TO DO :: Give back an exact copy of the lines in the records below, from the line that has "Instruction: Uncheck the Incremental checkbox" through the line that has "Task: Undo repost on invertedcoriolis's post", and nothing besides.

EXERCISE INPUT ::
──────────────────────────────
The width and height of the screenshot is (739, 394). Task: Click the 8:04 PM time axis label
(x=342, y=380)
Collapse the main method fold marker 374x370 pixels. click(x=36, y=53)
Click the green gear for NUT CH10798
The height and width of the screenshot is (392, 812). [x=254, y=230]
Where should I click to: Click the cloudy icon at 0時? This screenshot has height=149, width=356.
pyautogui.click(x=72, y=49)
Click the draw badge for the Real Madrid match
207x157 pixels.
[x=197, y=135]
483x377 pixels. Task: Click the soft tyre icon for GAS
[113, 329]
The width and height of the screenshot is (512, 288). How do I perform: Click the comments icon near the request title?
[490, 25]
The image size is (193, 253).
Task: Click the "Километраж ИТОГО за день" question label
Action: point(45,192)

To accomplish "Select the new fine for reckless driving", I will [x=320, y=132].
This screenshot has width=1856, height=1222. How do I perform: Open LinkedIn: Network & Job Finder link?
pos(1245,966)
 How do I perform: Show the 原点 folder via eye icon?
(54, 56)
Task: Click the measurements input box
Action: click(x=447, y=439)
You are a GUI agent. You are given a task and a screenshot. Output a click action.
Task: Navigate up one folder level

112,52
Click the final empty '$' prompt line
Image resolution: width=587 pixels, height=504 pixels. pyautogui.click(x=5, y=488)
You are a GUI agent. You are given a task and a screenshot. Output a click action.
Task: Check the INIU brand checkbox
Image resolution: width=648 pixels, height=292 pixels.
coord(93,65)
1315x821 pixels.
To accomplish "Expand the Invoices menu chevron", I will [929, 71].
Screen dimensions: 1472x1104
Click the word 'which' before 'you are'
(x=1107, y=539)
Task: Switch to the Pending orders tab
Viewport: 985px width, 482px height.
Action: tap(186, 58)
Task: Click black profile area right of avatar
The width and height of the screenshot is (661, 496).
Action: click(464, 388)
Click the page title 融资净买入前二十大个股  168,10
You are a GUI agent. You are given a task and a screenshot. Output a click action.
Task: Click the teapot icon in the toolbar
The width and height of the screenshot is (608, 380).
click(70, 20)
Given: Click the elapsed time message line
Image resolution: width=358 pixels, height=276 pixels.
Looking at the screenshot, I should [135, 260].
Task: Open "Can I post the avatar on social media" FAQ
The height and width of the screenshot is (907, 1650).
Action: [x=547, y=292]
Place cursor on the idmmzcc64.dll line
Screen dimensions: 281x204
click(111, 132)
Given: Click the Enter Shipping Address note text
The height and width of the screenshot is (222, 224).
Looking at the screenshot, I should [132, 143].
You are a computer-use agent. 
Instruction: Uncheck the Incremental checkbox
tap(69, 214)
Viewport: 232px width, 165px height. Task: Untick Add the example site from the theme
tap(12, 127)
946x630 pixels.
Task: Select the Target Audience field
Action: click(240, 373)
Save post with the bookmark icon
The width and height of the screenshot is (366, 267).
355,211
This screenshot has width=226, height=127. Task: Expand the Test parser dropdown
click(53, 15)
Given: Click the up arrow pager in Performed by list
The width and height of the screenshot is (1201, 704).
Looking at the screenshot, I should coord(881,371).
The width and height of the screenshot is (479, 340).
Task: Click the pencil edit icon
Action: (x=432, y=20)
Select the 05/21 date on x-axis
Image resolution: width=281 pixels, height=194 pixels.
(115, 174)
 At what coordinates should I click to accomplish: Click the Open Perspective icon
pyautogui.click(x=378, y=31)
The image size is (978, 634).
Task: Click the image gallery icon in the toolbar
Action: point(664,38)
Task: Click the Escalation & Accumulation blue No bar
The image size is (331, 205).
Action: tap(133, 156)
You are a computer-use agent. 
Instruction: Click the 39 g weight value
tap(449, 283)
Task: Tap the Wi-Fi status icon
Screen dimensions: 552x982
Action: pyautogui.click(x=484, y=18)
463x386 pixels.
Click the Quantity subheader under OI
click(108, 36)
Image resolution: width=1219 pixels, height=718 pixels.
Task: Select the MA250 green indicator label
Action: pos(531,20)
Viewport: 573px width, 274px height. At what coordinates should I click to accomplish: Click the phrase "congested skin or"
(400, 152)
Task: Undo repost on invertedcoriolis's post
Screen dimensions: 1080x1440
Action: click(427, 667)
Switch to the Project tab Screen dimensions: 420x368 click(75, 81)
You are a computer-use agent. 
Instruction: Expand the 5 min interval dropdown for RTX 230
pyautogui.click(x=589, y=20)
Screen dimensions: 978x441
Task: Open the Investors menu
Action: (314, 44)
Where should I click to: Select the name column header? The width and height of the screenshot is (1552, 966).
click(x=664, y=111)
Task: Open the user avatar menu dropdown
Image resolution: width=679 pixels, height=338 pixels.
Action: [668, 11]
──────────────────────────────
WRITTEN RESPONSE ::
Instruction: Uncheck the Incremental checkbox
tap(69, 214)
Viewport: 232px width, 165px height. Task: Untick Add the example site from the theme
tap(12, 127)
946x630 pixels.
Task: Select the Target Audience field
Action: click(240, 373)
Save post with the bookmark icon
The width and height of the screenshot is (366, 267).
355,211
This screenshot has width=226, height=127. Task: Expand the Test parser dropdown
click(53, 15)
Given: Click the up arrow pager in Performed by list
The width and height of the screenshot is (1201, 704).
Looking at the screenshot, I should coord(881,371).
The width and height of the screenshot is (479, 340).
Task: Click the pencil edit icon
Action: (x=432, y=20)
Select the 05/21 date on x-axis
Image resolution: width=281 pixels, height=194 pixels.
(115, 174)
 At what coordinates should I click to accomplish: Click the Open Perspective icon
pyautogui.click(x=378, y=31)
The image size is (978, 634).
Task: Click the image gallery icon in the toolbar
Action: point(664,38)
Task: Click the Escalation & Accumulation blue No bar
The image size is (331, 205).
Action: tap(133, 156)
You are a computer-use agent. 
Instruction: Click the 39 g weight value
tap(449, 283)
Task: Tap the Wi-Fi status icon
Screen dimensions: 552x982
Action: pyautogui.click(x=484, y=18)
463x386 pixels.
Click the Quantity subheader under OI
click(108, 36)
Image resolution: width=1219 pixels, height=718 pixels.
Task: Select the MA250 green indicator label
Action: pos(531,20)
Viewport: 573px width, 274px height. At what coordinates should I click to accomplish: Click the phrase "congested skin or"
(400, 152)
Task: Undo repost on invertedcoriolis's post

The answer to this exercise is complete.